* [Problem]:
Return the full listing, so that each line matches the original exactly.

___ Extracted records ___

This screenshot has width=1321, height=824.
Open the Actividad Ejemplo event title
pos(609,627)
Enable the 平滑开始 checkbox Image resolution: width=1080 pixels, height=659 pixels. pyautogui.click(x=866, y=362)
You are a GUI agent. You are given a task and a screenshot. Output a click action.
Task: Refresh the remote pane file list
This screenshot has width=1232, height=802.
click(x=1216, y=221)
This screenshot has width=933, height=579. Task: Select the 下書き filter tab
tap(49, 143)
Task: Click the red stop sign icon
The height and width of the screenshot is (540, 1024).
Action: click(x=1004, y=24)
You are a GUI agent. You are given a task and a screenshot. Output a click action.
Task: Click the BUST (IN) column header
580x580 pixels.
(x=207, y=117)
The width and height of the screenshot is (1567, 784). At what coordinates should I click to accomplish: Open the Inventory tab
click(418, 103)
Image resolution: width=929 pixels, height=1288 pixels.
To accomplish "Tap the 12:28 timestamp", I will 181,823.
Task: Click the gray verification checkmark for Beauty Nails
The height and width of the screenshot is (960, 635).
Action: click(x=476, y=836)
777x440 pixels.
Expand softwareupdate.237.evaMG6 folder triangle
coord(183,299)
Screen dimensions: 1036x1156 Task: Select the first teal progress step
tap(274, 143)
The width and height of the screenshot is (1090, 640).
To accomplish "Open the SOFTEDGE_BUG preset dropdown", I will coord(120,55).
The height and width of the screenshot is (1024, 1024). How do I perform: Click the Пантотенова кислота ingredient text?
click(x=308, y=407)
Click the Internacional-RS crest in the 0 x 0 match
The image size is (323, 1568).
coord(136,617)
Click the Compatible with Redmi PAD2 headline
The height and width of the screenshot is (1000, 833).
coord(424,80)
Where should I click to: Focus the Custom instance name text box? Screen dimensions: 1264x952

___

* [Exercise output]:
This screenshot has width=1321, height=824.
Open the Actividad Ejemplo event title
pos(609,627)
Enable the 平滑开始 checkbox Image resolution: width=1080 pixels, height=659 pixels. pyautogui.click(x=866, y=362)
You are a GUI agent. You are given a task and a screenshot. Output a click action.
Task: Refresh the remote pane file list
This screenshot has width=1232, height=802.
click(x=1216, y=221)
This screenshot has width=933, height=579. Task: Select the 下書き filter tab
tap(49, 143)
Task: Click the red stop sign icon
The height and width of the screenshot is (540, 1024).
Action: click(x=1004, y=24)
You are a GUI agent. You are given a task and a screenshot. Output a click action.
Task: Click the BUST (IN) column header
580x580 pixels.
(x=207, y=117)
The width and height of the screenshot is (1567, 784). At what coordinates should I click to accomplish: Open the Inventory tab
click(418, 103)
Image resolution: width=929 pixels, height=1288 pixels.
To accomplish "Tap the 12:28 timestamp", I will 181,823.
Task: Click the gray verification checkmark for Beauty Nails
The height and width of the screenshot is (960, 635).
Action: click(x=476, y=836)
777x440 pixels.
Expand softwareupdate.237.evaMG6 folder triangle
coord(183,299)
Screen dimensions: 1036x1156 Task: Select the first teal progress step
tap(274, 143)
The width and height of the screenshot is (1090, 640).
To accomplish "Open the SOFTEDGE_BUG preset dropdown", I will coord(120,55).
The height and width of the screenshot is (1024, 1024). How do I perform: Click the Пантотенова кислота ingredient text?
click(x=308, y=407)
Click the Internacional-RS crest in the 0 x 0 match
The image size is (323, 1568).
coord(136,617)
Click the Compatible with Redmi PAD2 headline
The height and width of the screenshot is (1000, 833).
coord(424,80)
Where should I click to: Focus the Custom instance name text box? Screen dimensions: 1264x952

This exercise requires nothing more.